• **Prompt**
Using the records provided below, locate and copy each line that contains the word "Remove".

───

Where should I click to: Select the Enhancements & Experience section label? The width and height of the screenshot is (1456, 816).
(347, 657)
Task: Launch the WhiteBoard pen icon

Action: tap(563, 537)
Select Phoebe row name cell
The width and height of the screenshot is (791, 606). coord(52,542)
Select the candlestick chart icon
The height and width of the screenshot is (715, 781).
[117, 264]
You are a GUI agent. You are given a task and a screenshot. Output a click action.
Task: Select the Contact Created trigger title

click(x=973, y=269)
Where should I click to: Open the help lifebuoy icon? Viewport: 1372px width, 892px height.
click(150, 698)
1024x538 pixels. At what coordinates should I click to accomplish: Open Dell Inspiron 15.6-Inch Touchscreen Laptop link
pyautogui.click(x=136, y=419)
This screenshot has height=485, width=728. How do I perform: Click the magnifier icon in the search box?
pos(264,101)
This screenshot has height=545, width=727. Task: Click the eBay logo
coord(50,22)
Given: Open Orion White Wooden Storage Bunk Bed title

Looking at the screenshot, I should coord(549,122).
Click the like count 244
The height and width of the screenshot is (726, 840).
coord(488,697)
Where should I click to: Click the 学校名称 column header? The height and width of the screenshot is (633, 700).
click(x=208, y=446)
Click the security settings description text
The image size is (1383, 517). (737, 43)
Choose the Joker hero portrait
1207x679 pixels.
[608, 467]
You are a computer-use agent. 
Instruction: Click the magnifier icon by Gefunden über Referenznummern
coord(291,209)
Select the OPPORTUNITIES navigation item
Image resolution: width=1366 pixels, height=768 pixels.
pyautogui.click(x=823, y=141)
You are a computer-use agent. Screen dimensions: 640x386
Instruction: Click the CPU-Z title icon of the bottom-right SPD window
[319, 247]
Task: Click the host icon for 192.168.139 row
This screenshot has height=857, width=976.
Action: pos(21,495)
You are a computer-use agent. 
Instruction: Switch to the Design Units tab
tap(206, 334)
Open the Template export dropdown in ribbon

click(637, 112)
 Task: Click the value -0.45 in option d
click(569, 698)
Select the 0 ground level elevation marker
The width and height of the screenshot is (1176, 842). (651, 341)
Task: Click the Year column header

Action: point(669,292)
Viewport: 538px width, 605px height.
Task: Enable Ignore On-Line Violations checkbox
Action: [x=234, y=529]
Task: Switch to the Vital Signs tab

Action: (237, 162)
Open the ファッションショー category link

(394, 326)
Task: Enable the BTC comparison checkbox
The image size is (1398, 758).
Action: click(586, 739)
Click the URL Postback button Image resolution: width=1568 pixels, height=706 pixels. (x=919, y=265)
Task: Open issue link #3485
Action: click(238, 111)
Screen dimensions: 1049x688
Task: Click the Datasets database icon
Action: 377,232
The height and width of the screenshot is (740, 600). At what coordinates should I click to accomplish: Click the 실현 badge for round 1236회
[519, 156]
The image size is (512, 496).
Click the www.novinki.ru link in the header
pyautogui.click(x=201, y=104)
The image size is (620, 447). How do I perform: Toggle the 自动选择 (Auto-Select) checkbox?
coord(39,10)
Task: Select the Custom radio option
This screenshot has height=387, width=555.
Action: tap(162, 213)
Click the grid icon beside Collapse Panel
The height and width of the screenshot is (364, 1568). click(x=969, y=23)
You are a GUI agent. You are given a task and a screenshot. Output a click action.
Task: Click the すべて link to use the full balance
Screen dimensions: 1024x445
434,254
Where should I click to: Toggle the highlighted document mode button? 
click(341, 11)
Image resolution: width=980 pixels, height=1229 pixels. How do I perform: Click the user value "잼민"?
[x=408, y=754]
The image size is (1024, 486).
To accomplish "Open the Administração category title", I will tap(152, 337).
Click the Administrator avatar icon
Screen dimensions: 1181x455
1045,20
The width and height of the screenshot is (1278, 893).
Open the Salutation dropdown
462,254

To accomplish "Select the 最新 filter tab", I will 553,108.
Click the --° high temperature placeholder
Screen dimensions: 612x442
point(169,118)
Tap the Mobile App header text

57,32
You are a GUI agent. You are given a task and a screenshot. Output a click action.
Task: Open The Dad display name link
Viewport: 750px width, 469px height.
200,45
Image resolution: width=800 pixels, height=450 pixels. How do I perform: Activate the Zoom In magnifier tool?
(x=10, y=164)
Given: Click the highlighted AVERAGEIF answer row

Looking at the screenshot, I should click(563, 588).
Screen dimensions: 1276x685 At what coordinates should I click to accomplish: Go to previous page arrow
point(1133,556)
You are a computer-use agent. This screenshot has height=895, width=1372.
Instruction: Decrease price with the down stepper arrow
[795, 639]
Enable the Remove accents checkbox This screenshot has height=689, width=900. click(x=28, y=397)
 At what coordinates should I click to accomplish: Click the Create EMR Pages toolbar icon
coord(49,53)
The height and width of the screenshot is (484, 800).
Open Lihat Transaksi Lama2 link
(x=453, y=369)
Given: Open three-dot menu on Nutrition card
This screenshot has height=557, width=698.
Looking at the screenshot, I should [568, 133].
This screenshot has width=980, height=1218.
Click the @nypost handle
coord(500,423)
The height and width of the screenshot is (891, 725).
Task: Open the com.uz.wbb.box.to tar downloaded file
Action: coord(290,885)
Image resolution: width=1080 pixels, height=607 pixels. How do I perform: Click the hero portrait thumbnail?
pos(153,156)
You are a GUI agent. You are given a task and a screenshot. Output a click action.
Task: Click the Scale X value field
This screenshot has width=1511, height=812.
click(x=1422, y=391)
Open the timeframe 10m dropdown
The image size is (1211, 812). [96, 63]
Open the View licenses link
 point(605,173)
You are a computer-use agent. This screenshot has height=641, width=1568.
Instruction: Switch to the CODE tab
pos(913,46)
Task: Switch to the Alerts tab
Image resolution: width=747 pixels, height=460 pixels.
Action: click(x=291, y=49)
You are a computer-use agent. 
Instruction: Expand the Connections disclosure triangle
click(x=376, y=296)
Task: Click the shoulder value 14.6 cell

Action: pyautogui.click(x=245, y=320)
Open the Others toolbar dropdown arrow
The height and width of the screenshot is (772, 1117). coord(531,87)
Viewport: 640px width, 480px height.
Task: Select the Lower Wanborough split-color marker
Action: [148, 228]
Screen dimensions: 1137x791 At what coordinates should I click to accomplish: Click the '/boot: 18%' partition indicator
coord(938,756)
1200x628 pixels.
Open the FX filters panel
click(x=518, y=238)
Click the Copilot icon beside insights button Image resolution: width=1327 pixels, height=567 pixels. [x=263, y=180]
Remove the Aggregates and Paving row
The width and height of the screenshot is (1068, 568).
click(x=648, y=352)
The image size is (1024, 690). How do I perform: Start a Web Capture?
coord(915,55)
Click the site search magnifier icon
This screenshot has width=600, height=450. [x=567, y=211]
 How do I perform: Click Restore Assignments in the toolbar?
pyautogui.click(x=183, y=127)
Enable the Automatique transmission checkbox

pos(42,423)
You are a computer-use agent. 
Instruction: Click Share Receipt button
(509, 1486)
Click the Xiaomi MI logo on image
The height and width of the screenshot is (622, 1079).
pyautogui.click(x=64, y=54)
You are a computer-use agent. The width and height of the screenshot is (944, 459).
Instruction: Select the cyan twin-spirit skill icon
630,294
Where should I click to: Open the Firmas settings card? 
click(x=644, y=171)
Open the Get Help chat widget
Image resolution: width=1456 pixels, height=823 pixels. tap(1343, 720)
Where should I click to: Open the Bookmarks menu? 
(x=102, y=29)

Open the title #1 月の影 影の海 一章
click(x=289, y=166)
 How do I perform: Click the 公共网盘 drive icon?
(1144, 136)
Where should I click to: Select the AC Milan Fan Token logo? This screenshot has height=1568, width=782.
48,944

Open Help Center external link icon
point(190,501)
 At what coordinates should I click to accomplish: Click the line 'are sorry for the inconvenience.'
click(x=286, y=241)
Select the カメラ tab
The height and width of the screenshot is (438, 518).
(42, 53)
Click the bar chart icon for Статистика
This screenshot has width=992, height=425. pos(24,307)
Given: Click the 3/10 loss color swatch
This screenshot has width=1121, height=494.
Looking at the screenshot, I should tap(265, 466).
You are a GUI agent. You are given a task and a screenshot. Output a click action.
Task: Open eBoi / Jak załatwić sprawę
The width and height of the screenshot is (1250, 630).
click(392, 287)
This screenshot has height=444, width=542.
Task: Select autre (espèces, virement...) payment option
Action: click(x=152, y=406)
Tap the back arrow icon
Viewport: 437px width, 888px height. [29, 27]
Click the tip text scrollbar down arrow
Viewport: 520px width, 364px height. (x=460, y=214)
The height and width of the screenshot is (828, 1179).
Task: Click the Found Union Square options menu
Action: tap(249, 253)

───

• **Solution**
Enable the Remove accents checkbox This screenshot has height=689, width=900. click(x=28, y=397)
Remove the Aggregates and Paving row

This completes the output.